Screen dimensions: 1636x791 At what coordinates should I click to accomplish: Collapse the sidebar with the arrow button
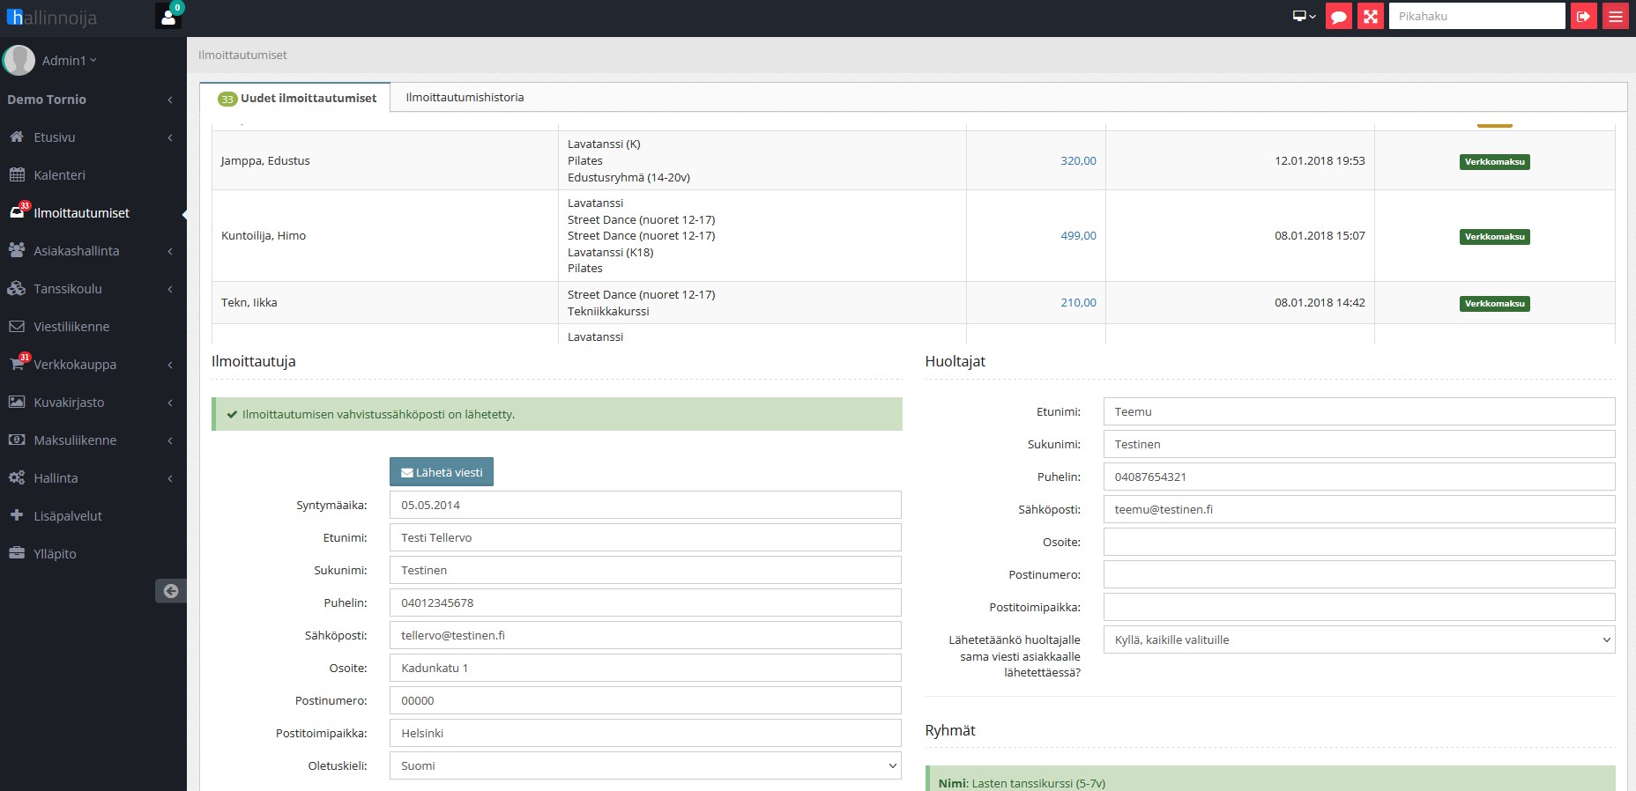[171, 591]
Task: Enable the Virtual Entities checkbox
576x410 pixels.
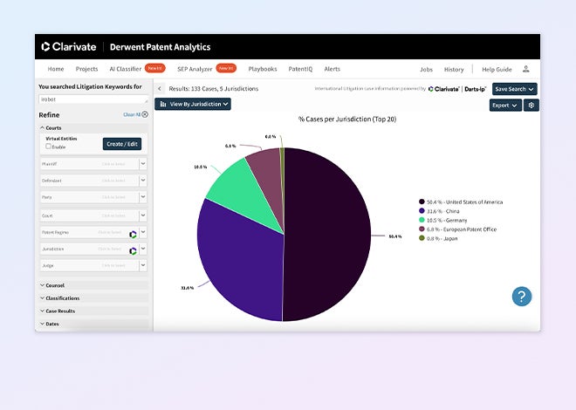Action: [x=49, y=147]

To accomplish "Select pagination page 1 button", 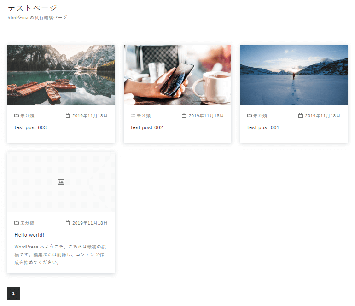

> [Goal of the exercise]
Repeat the entries above exactly as written, but not their pictures.

> [Final answer]
Screen dimensions: 1636x791 At what coordinates should I click to accomplish: Collapse the sidebar with the arrow button
[171, 591]
Task: Enable the Virtual Entities checkbox
576x410 pixels.
Action: [x=49, y=147]

To accomplish "Select pagination page 1 button", 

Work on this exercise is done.